The Domesday Book records that in 1086 William the Conqueror's half-brother Odo, Bishop of Bayeux held Forest Hill. He had two manors, of which Roger d'Ivry held the larger and Ilbert de Lacy held the smaller.
The d'Ivry manor changed hands and was divided. By 1242–43 one part had been bestowed upon the Augustinian Chalcombe Priory in Northamptonshire. The other part was bestowed upon the Benedictine Studley Priory, Oxfordshire. Both priories retained their respective holdings until the Dissolution of the Monasteries in the 16th century.
Ilbert de Lacy also held the manor in the adjacent parish of Stanton St. John. In about 1100 de Lacy's son forfeited both manors, and his holding at Forest Hill passed to Robert D'Oyly. D'Oyly gave the tenancy to one Hugh de Tew, but after Osney Abbey was founded in 1129 de Tew gave the tenancy to the Abbey. In 1526 the de Lacy manor was granted to Cardinal Thomas Wolsey for his new college at Oxford, but in 1529 King Henry VIII stripped Wolsey of his office and all his property.

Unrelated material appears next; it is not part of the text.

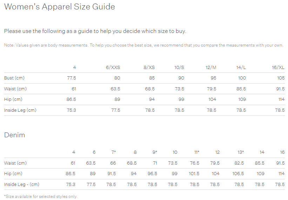Select the denim size 7* header
Viewport: 288px width, 200px height.
tap(114, 152)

After the dissolution of the monasteries each of the Forest Hill estates quickly passed through the hands of owners who may have bought and sold former monastic lands as speculative investments. Then Sir John Brome, lord of Holton, bought and reunited the estates: the two parts of the de Lacy estate in 1544 and the d'Ivry estate in 1545. The Forest Hill estate remained in the Brome family for four generations but fell into debt, was mortgaged twice in the 1620s and finally was sold in 1630. From 1621 the house had been let out, and the second mortgage was a loan of £500 from the tenant to the Bromes.
Lincoln College, Oxford bought the Forest Hill estate in 1807. It remained in the college's ownership until 1953.
The age of the original manor house is unknown. It was garrisoned in the early years of the English Civil War by Royalist troops, later supplanted by Parliamentarian forces that occupied Forest Hill. In 1643 the poet John Milton stayed at the house, where he courted the daughter of the family, 16-year-old Mary Powell.
The Scots poet William Julius Mickle (1735–88) lodged at the manor house 1771-75. Here he translated the Portuguese epic poem the ''Lusiad'' by Luís de Camões. In 1781 he married the daughter of the house, Mary Tomkins, and settled in Wheatley. Mickle and his wife are buried in St. Nicholas' churchyard.
Despite the manor house's rich history, in 1854 Lincoln College demolished it and re-used the stones to build a new house on the site.